WASHINGTON: Millions of government employee records apparently stolen by Chinese hackers were not encrypted, and software designed to block known computer breaches has not been installed to protect most of the files, officials said Tuesday.
The latest disclosure came as officials continue to investigate two devastating hacks into the files of the Office of Personnel Management, the federal government’s human resources agency. The cyberattacks have exposed how vulnerable and outdated are many of the computer systems that the federal government uses to store details collected for job applications, security clearances and other needs.
Intelligence officials are concerned that Chinese intelligence services or others could use the sensitive information, which can include medical histories and other personal details, to blackmail or otherwise recruit spies in the U.S. government and to design carefully tailored emails to infect computers of federal workers with access to secret files.
Chinese officials deny being behind the incursion.
During a contentious congressional hearing about the massive digital theft of personnel files, lawmakers ripped into the officials in charge of securing the networks.

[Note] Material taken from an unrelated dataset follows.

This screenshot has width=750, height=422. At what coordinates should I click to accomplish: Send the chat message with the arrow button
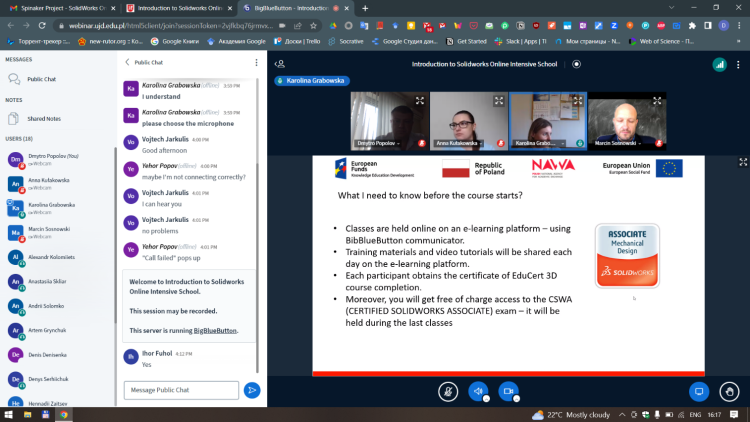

“You failed. You failed utterly and totally,” Rep. Jason Chaffetz, R-Utah, chairman of the House Oversight and Government Reform Committee, told the officials.
The agency’s inspector general had recommended last year that security on the databases be upgraded. Many electronic files that hold Social Security numbers, health carrier information and other details about the personal lives of officials and government contractors are so antiquated that federal computer experts are unable to encrypt the files at all, said Donna Seymour, the top technology officer for the Office of Personnel Management.